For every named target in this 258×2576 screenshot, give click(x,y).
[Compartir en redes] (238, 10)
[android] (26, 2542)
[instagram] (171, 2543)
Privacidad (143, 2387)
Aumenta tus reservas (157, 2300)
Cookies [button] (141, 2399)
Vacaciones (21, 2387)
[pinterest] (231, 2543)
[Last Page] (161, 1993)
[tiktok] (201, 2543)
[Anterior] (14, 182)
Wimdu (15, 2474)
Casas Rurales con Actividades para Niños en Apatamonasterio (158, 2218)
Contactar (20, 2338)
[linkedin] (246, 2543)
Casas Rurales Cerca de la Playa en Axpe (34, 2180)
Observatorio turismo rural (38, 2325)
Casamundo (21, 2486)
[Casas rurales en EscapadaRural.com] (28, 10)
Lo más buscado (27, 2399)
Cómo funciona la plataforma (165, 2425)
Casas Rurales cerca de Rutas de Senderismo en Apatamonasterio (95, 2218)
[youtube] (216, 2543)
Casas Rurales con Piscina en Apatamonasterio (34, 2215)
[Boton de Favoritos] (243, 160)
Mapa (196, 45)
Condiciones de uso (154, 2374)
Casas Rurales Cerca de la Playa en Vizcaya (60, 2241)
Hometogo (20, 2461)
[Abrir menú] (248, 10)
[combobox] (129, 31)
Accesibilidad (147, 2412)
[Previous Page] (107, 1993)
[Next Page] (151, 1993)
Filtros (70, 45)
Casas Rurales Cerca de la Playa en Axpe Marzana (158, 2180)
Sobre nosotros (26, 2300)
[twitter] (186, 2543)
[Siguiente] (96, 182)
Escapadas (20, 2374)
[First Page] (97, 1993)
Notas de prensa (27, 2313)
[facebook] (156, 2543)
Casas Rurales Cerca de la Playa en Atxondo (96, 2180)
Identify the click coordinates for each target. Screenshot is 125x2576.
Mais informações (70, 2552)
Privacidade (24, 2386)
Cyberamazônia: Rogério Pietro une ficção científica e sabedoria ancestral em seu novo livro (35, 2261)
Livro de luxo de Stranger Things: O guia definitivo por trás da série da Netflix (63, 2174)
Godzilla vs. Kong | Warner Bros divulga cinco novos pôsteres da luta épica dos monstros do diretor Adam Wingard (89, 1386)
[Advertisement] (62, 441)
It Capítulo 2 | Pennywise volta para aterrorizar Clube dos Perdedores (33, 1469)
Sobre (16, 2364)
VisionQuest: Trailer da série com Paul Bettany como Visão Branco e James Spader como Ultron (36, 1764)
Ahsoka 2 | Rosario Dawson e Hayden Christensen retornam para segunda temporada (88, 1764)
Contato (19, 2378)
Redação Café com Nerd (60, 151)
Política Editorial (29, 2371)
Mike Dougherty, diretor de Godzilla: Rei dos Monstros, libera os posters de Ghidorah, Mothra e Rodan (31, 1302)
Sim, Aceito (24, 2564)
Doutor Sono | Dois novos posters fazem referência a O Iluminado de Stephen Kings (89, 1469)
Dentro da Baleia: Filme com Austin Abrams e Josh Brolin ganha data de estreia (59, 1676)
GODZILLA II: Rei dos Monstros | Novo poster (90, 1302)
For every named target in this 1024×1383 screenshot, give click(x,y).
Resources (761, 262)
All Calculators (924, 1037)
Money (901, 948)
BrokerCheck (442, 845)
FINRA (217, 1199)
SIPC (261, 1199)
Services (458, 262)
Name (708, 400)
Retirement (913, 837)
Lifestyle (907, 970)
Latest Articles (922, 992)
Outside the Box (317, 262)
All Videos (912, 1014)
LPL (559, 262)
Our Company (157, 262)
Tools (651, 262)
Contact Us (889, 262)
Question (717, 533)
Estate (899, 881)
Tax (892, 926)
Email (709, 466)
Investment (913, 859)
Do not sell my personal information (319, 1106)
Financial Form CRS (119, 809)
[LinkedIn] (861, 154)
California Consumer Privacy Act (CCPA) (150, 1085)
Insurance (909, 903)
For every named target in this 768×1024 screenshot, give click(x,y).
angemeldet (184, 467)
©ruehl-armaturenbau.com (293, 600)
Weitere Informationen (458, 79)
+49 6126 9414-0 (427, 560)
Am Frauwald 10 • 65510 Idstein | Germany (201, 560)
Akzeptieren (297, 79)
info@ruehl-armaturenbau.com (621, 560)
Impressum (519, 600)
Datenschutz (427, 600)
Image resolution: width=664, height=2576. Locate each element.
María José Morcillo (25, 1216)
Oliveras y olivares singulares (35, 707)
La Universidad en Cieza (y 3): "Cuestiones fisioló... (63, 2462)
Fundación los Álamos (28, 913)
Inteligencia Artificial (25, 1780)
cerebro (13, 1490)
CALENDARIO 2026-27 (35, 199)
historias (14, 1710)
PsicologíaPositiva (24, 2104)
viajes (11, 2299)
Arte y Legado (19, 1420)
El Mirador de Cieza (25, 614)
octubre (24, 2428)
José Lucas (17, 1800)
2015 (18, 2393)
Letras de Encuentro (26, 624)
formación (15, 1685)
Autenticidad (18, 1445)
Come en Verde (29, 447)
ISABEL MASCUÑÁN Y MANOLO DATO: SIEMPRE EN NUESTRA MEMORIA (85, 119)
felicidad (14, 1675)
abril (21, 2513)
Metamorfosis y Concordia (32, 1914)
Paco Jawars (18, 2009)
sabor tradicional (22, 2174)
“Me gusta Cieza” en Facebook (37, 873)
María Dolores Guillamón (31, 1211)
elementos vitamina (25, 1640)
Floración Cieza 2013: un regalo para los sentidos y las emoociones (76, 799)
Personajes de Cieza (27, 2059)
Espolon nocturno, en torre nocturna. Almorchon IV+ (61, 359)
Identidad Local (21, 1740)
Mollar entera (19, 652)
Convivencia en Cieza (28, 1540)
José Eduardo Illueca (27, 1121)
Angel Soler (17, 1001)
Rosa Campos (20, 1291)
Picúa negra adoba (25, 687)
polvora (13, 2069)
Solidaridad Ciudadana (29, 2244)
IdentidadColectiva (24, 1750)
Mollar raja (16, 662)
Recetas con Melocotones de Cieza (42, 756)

» **DESCRIPTION OF THE TASK**: Wherever the string "armaturenbau" appears in the data above, copy the line it sits in.

» **WRITTEN SOLUTION**:
©ruehl-armaturenbau.com (293, 600)
info@ruehl-armaturenbau.com (621, 560)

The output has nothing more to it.